**SOURCE EXTRACT:**
start
This book delineates the important issues and ideas that developed out of the political experience of the Civil Rights Movement, and argues that the Movement was not as much about ending segregation and political disenfranchisement as about having blacks recognized as individuals and enhancing their sense of self-worth and freedom.
Focusing attention on the political ideas that were influential on as well as those that were central to the civil rights movement, this original study examines not only written texts but also oral history interviews to reveal a rich tradition of personal as well as political freedom that emerged from the movement. Making extensive use of interviews with movement participants to discover the language of freedom at the grass-roots level, King makes clear that, though liberal notions of freedom involving the absence of restrictions and equal protections were crucial to movement goals, the Exodus vision of collective liberation, group self-transformation, and participatory freedom figured just as prominently as the removal of barriers to social and political equality. King demonstrates how the creation of a sense of self-worth and freedom within the individual participants of the greater civil rights movement helped revitalize and extend African-American political culture. Along the way, notable individuals (such as Martin Luther King and Ella Baker, Stokely Carmichael and James Forman) and political thinkers (such as Hannah Arendt and Frantz Fanon) are discussed and analyzed. A significant contribution to an understanding of the basic ideas and issues of one of the most transformative movements of our time, Civil Rights and the Idea of Freedom concludes that the civil rights movement helped strengthen the meaning of citizenship and the political importance of self-respect in the contemporary world, with implications reaching far beyond its original setting and time period.
end
Please say what, according to the book description, the civil rights movement helped strengthen. None of the lines that come next are needed.

**DATASET EXTRACT:**
start
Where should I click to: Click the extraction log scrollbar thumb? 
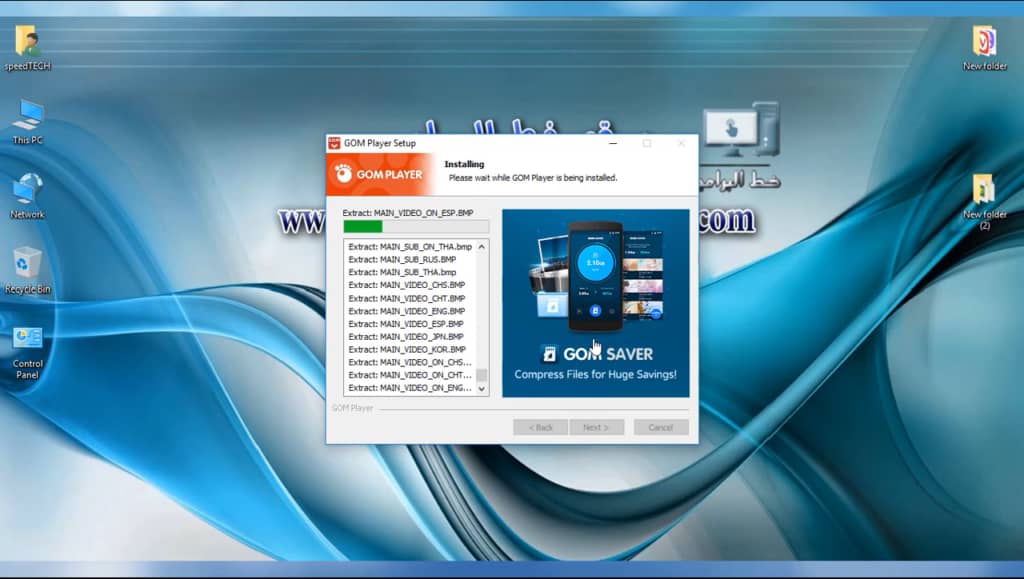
end
**WRITTEN RESPONSE:**
The meaning of citizenship and the political importance of self-respect in the contemporary world.